En cierto país vivía un rey
que tenía tres hijas. Como ya se estaba haciendo mayor, comenzó a preguntarse
cuánto le querrían sus hijas, hasta que decidió averiguarlo. Se sentó en el
gran trono y mandó llamar a la mayor de las muchachas.
-Dime, hija -preguntó el rey al llegar su descendiente-: ¿cuánto me
quieres?
Ella, que conocía muy bien
a su padre y sabía de sus gustos, respondió presurosa:
- Padre, os quiero más que al oro.
El monarca, complacido,
sonrió. No había nada que le gustara más que el oro. Repuso:
- Has dicho bien.
Y mandó llamar a la
segunda. Lo mismo preguntó a la princesa mediana, que pensó un instante antes
de contestar:
- Os quiero más que a la plata, padre.
El anciano rey, al
pensar en el brillo de la plata, el fulgor de los candelabros y las monedas y
la fastuosidad de las riquezas, sonrió.
- Has dicho bien -contestó.
La tercera hija, la
menor, amaba profundamente a su padre. Cuando estuvo en su presencia, él
preguntó:
- Dime, niña, ¿cuánto me quieres?
Ella, pensándolo
detenidamente, respondió:
- Os quiero, padre, más que a la sal.
El viejo monarca parpadeó.
- Repite, hija. Creo que no te he escuchado bien.

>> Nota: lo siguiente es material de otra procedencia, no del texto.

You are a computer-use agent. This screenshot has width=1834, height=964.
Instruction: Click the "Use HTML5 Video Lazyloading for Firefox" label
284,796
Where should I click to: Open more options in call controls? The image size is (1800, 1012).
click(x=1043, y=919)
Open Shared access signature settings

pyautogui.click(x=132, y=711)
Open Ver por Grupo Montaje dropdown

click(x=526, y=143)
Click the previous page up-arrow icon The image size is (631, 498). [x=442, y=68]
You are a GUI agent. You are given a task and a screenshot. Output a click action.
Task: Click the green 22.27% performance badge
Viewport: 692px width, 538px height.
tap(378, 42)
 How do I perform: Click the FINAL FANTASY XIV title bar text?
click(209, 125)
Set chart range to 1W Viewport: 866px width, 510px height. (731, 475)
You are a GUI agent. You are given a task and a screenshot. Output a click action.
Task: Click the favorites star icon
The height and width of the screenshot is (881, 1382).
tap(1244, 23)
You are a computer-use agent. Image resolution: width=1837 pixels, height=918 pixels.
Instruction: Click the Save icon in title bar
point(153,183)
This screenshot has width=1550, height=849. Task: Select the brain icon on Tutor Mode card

- Os quiero más que a la sal, padre.
El rey montó en cólera
y rugió:
- ¡La sal! ¡La sal no es nada! ¡Márchate! ¡No me quieres nada! ¡No quiero
volver a verte en mi presencia!
Ella, asustada y
muy triste, pues él no había comprendido lo mucho que le quería, salió llorando
inmediatamente. Corriendo confusa por el pasillo de palacio, tuvo un idea. Bajó
a las cocinas, donde varios cocineros estaban muy ocupados preparando la cena
del rey. Allí les dio instrucciones claras sobre qué omitir en todos los platos
que sirvieran al monarca.
A la hora del
comer, el monarca se sentó en la lujosa mesa, con sus platos de porcelana y sus
tintineantes copas de cristal con ornamentos de oro, con mucho peor humor que
el habitual. Comenzaron a desfilar los camareros con las viandas. Primero le
fue servida una sopa, cuya primera cucharada escupió al instante al comenzar a
tomarla:
- ¡Agh! ¿Qué es esto? ¡Esta sopa no tiene ningún sabor! ¡Sacádmela de
delante!
Retiraron rápidamente el plato y le sirvieron un estofado con una pinta
verdaderamente exquisita. Complacido, cortó un trozo y lo metió en la boca.
Pero, indignado, exclamó a gritos:
- ¿Cómo es que de nuevo esto está insípido? ¡Vaya porquería de estofado, no
se puede comer algo tan soso!
Lo mismo sucedió con el
resto de platos y postres. El mandó llamar al cocinero. Este, asustado, acudió
y el rey, enojado, le pidió explicaciones.
- Majestad, yo me limité a cumplir las órdenes de su hija menor; ella nos
dijo que no echáramos sal a ninguno de los platos.
El rey comprendió y se
echó a llorar. Fue corriendo a buscar a su hija pequeña y la abrazó, diciendo:
- Querida mía, ahora comprendo la importancia de la sal y cómo, sin ella,
nada es lo mismo; ahora sé cuánto me quieres.